Knowledge_Node

What is OSINT.

OSINT means Open Source Intelligence: the collection, validation and correlation of information available from open sources. It is not just "searching on Google", but turning scattered signals into useful, actionable intelligence.

Sources DNS, certificates, social platforms, data leaks, documents, public registries and metadata.

Goal Understand what an attacker can see before the first move is made.

Output Evidence, priorities, risk explanation and concrete action lines.

Use_Cases

Why it matters

OSINT helps identify exposure, impersonation, abusive domains, accidentally published data, compromised accounts and early signals that often precede phishing or brand abuse.

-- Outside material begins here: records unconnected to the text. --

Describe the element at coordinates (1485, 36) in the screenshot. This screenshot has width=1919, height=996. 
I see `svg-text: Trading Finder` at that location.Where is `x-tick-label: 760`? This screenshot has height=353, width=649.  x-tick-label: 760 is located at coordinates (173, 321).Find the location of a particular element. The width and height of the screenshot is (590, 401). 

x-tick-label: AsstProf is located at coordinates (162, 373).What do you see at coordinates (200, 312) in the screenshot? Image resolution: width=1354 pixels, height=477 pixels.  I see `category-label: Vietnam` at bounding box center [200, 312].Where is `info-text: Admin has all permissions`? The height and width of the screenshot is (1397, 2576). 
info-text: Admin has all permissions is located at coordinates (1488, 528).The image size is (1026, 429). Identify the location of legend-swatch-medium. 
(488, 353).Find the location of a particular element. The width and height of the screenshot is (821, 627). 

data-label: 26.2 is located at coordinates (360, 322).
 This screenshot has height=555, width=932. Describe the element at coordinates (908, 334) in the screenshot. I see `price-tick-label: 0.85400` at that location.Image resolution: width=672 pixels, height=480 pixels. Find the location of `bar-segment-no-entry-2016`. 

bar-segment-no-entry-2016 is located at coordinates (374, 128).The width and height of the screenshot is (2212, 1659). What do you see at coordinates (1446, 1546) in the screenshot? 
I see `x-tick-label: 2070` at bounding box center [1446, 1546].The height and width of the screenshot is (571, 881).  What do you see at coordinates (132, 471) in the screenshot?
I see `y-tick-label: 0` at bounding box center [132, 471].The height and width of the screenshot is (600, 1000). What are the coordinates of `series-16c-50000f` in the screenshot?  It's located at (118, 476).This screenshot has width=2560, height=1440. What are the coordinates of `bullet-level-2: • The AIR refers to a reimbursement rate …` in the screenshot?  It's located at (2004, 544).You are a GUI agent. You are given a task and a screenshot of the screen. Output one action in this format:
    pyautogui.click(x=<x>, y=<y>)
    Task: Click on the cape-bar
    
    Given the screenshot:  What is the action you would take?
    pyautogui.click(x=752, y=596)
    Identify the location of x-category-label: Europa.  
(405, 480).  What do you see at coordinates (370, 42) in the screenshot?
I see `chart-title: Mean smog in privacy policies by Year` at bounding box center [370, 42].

It is especially valuable when risk must be assessed from the outside, without touching the client infrastructure.

Brand

Identity exposure

Accounts, names, lookalike domains and content that could enable impersonation or spear phishing.

Leaks

Data spill

Credentials, documents, repositories or datasets left visible beyond the expected perimeter.

Signals

Threat context

External signals that help read attack trends, targeting patterns and likelihood of abuse.

Source_Families

Source families

Technical footprint Domains, subdomains, DNS records, ASNs, certificates, hosts, ports and web stack visible from outside.

Human footprint Public profiles, exposed org charts, sensitive roles, email naming conventions and shared team content.

Document footprint PDFs, decks, metadata, attachments, job posts and materials that reveal structure or internal processes.